**TASK TO COMPLETE:** Update everything from the start of the listing down to the line containing "The image size is (1920, 1080)." by replacing "GUI agent" with "desktop assistant". Leave all other text unchanged.

= = =

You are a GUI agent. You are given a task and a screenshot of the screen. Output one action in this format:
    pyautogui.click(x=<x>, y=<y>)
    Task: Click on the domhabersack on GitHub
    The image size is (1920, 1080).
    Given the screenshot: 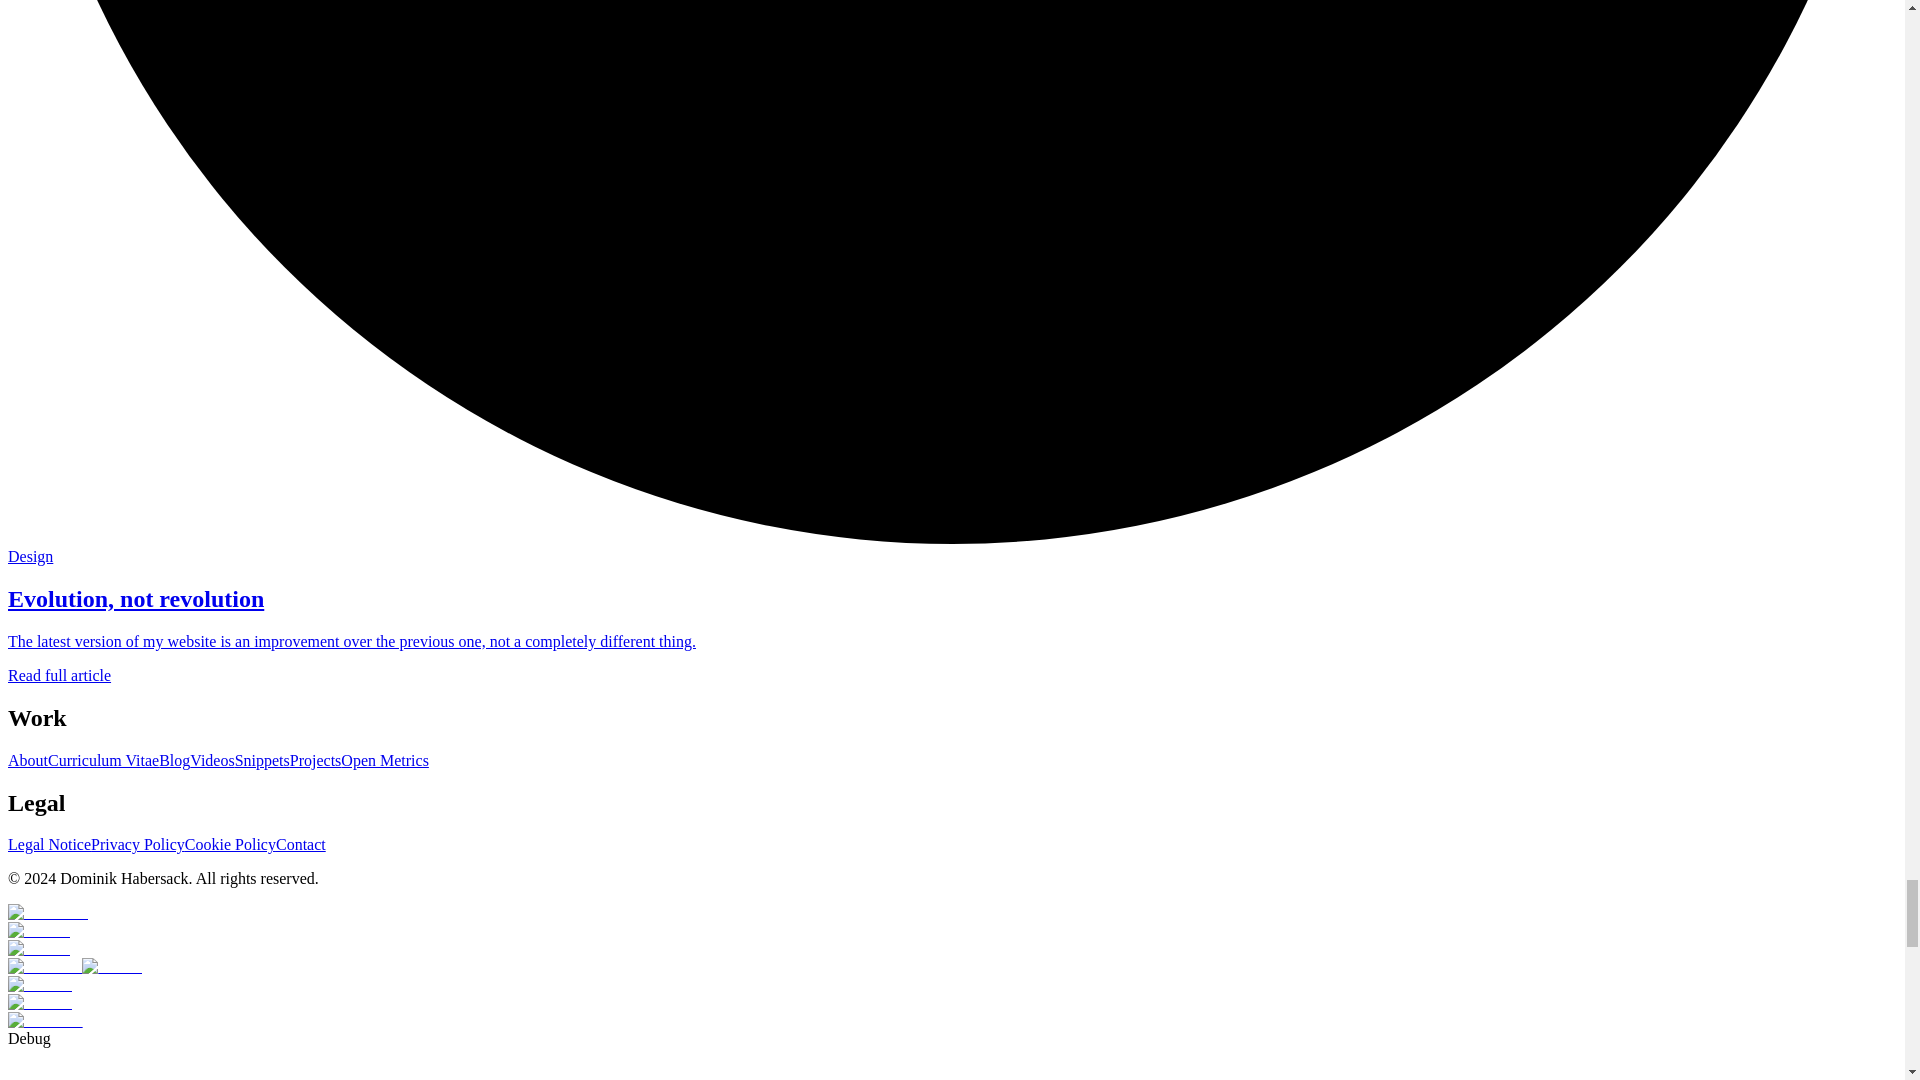 What is the action you would take?
    pyautogui.click(x=40, y=984)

= = =

**THE REPLY:**
You are a desktop assistant. You are given a task and a screenshot of the screen. Output one action in this format:
    pyautogui.click(x=<x>, y=<y>)
    Task: Click on the domhabersack on GitHub
    The image size is (1920, 1080).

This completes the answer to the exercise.